▸ **Work instructions**: Output, word for word, the part of the entries below that opens with the line containing "This screenshot has height=392, width=600." and closes with the line containing "Screen dimensions: 800x1118 coord(696,24)", including both of those lines.

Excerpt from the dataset
◆ ◆ ◆ ◆ ◆

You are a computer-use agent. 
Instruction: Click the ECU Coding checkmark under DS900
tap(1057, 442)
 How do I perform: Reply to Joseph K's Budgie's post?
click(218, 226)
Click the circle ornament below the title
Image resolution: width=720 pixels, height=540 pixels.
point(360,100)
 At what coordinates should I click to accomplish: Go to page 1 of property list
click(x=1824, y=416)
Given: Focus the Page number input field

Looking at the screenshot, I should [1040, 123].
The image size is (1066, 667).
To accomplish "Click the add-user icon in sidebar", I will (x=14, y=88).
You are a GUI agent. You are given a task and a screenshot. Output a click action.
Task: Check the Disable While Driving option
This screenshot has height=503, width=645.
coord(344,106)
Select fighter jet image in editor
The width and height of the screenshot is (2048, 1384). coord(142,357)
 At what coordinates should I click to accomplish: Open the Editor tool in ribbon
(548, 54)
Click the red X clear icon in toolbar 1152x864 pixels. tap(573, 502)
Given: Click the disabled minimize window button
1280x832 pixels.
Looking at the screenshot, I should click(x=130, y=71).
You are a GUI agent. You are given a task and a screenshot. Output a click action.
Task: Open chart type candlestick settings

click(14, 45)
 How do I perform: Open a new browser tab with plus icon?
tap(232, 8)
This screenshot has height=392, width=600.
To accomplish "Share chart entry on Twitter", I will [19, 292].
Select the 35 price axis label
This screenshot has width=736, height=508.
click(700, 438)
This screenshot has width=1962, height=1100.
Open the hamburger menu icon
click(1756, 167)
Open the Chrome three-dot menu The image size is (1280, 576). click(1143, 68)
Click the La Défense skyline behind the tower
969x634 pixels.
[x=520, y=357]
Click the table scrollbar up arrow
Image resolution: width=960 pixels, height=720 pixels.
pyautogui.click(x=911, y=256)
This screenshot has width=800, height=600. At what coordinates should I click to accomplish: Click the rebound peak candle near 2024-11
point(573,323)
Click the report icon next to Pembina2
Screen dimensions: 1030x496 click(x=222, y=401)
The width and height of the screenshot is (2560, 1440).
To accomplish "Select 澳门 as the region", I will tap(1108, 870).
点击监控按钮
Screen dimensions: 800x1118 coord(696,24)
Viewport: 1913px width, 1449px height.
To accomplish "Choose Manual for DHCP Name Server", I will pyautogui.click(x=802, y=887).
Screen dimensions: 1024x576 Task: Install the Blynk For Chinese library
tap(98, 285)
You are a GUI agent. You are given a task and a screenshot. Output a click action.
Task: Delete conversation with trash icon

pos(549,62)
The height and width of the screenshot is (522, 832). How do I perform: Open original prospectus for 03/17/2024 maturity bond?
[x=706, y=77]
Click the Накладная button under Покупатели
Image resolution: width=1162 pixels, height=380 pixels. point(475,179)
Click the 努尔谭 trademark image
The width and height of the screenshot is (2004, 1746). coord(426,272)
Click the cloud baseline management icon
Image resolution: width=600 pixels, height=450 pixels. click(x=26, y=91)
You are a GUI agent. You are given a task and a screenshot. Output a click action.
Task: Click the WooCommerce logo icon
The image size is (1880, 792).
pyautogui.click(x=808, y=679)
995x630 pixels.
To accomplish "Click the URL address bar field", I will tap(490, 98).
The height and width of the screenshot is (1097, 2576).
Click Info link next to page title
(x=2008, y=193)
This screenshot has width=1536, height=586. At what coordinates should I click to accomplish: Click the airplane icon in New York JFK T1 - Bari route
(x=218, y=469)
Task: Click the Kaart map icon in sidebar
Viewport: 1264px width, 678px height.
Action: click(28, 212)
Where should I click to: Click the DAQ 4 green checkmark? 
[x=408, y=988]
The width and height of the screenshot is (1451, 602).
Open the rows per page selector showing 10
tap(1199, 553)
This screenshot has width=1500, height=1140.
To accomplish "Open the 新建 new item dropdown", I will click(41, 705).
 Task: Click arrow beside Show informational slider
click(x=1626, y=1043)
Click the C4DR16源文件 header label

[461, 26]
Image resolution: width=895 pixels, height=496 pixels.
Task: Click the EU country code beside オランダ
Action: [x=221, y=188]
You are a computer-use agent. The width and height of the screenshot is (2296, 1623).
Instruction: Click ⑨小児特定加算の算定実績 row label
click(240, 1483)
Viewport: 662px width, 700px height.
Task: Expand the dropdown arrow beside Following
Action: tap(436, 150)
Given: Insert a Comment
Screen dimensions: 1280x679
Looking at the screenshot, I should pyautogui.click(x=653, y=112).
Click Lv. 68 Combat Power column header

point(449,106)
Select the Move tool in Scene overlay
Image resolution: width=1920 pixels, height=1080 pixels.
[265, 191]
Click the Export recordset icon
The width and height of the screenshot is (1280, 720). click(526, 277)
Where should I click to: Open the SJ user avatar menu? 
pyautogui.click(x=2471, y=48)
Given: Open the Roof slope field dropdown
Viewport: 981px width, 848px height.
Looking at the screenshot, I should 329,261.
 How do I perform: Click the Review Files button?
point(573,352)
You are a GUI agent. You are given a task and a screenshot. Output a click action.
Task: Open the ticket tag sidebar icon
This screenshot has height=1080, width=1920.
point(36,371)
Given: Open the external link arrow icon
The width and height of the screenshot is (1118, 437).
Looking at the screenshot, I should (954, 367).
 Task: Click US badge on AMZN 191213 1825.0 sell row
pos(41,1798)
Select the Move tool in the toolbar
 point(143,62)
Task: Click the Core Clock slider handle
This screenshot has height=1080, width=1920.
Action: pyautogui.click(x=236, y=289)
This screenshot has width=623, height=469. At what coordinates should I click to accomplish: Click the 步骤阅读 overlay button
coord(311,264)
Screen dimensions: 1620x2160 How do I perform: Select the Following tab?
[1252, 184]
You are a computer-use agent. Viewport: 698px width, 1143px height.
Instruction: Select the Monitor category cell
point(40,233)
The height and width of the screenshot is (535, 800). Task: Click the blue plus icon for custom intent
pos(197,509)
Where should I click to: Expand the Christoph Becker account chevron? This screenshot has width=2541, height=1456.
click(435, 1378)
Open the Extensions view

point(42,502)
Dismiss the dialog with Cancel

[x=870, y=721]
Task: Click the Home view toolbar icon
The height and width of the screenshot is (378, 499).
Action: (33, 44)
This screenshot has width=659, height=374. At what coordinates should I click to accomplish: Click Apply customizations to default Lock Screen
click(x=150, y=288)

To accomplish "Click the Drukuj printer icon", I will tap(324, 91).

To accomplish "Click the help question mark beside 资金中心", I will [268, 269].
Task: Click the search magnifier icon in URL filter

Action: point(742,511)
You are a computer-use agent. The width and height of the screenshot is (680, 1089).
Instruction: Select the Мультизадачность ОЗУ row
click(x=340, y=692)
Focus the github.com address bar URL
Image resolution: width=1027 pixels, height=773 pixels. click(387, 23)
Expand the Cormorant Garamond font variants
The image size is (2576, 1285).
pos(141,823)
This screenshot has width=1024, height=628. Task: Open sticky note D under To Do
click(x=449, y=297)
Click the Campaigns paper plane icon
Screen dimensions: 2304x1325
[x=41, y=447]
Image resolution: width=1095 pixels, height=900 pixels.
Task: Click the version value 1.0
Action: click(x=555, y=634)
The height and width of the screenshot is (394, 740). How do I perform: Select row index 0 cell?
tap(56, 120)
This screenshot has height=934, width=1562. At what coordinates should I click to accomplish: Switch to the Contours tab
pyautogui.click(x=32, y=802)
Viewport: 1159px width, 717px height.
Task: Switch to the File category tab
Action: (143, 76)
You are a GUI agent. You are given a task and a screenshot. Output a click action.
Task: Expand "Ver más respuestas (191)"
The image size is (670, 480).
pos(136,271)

◆ ◆ ◆ ◆ ◆

▸ **Task answer**:
This screenshot has height=392, width=600.
To accomplish "Share chart entry on Twitter", I will [19, 292].
Select the 35 price axis label
This screenshot has width=736, height=508.
click(700, 438)
This screenshot has width=1962, height=1100.
Open the hamburger menu icon
click(1756, 167)
Open the Chrome three-dot menu The image size is (1280, 576). click(1143, 68)
Click the La Défense skyline behind the tower
969x634 pixels.
[x=520, y=357]
Click the table scrollbar up arrow
Image resolution: width=960 pixels, height=720 pixels.
pyautogui.click(x=911, y=256)
This screenshot has width=800, height=600. At what coordinates should I click to accomplish: Click the rebound peak candle near 2024-11
point(573,323)
Click the report icon next to Pembina2
Screen dimensions: 1030x496 click(x=222, y=401)
The width and height of the screenshot is (2560, 1440).
To accomplish "Select 澳门 as the region", I will tap(1108, 870).
点击监控按钮
Screen dimensions: 800x1118 coord(696,24)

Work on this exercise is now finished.